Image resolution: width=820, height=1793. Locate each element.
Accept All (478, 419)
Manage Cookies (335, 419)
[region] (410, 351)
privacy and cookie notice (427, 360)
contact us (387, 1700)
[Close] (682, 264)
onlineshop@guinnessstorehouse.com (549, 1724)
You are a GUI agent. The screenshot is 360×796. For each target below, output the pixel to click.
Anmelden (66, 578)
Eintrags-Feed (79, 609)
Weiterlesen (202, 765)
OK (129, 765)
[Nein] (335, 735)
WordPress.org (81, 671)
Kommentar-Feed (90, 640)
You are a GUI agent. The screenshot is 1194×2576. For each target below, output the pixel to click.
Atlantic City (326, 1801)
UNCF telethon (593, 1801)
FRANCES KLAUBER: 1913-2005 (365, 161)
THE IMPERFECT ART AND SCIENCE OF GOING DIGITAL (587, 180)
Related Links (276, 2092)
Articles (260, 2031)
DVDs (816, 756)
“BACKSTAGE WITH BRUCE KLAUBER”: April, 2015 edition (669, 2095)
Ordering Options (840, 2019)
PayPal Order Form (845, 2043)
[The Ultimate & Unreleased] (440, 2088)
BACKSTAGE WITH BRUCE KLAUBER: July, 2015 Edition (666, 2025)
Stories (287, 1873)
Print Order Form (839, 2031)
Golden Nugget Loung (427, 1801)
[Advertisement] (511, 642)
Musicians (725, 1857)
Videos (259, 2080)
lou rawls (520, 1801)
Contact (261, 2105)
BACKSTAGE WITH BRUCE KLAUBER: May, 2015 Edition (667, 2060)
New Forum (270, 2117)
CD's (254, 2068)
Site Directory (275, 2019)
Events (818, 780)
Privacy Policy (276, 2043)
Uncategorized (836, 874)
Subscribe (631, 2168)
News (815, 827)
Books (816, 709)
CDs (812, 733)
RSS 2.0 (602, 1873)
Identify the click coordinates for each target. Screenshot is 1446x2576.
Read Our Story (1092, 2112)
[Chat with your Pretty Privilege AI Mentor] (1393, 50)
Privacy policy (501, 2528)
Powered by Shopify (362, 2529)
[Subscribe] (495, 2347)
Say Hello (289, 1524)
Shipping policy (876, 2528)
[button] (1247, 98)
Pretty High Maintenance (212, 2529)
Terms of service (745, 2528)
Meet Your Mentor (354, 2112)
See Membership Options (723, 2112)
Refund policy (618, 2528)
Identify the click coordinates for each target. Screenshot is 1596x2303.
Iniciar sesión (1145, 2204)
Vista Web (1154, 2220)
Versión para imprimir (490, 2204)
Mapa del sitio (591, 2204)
▬▬▬
Work to complete =>
Would you print all of the material above exactly as written?

Problem solution =>
Image resolution: width=820, height=1793. Locate each element.
Accept All (478, 419)
Manage Cookies (335, 419)
[region] (410, 351)
privacy and cookie notice (427, 360)
contact us (387, 1700)
[Close] (682, 264)
onlineshop@guinnessstorehouse.com (549, 1724)
You are a GUI agent. The screenshot is 360×796. For each target below, output the pixel to click.
Anmelden (66, 578)
Eintrags-Feed (79, 609)
Weiterlesen (202, 765)
OK (129, 765)
[Nein] (335, 735)
WordPress.org (81, 671)
Kommentar-Feed (90, 640)
You are a GUI agent. The screenshot is 1194×2576. For each target below, output the pixel to click.
Atlantic City (326, 1801)
UNCF telethon (593, 1801)
FRANCES KLAUBER: 1913-2005 (365, 161)
THE IMPERFECT ART AND SCIENCE OF GOING DIGITAL (587, 180)
Related Links (276, 2092)
Articles (260, 2031)
DVDs (816, 756)
“BACKSTAGE WITH BRUCE KLAUBER”: April, 2015 edition (669, 2095)
Ordering Options (840, 2019)
PayPal Order Form (845, 2043)
[The Ultimate & Unreleased] (440, 2088)
BACKSTAGE WITH BRUCE KLAUBER: July, 2015 Edition (666, 2025)
Stories (287, 1873)
Print Order Form (839, 2031)
Golden Nugget Loung (427, 1801)
[Advertisement] (511, 642)
Musicians (725, 1857)
Videos (259, 2080)
lou rawls (520, 1801)
Contact (261, 2105)
BACKSTAGE WITH BRUCE KLAUBER: May, 2015 Edition (667, 2060)
New Forum (270, 2117)
CD's (254, 2068)
Site Directory (275, 2019)
Events (818, 780)
Privacy Policy (276, 2043)
Uncategorized (836, 874)
Subscribe (631, 2168)
News (815, 827)
Books (816, 709)
CDs (812, 733)
RSS 2.0 (602, 1873)
Identify the click coordinates for each target. Screenshot is 1446x2576.
Read Our Story (1092, 2112)
[Chat with your Pretty Privilege AI Mentor] (1393, 50)
Privacy policy (501, 2528)
Powered by Shopify (362, 2529)
[Subscribe] (495, 2347)
Say Hello (289, 1524)
Shipping policy (876, 2528)
[button] (1247, 98)
Pretty High Maintenance (212, 2529)
Terms of service (745, 2528)
Meet Your Mentor (354, 2112)
See Membership Options (723, 2112)
Refund policy (618, 2528)
Identify the click coordinates for each target. Screenshot is 1596x2303.
Iniciar sesión (1145, 2204)
Vista Web (1154, 2220)
Versión para imprimir (490, 2204)
Mapa del sitio (591, 2204)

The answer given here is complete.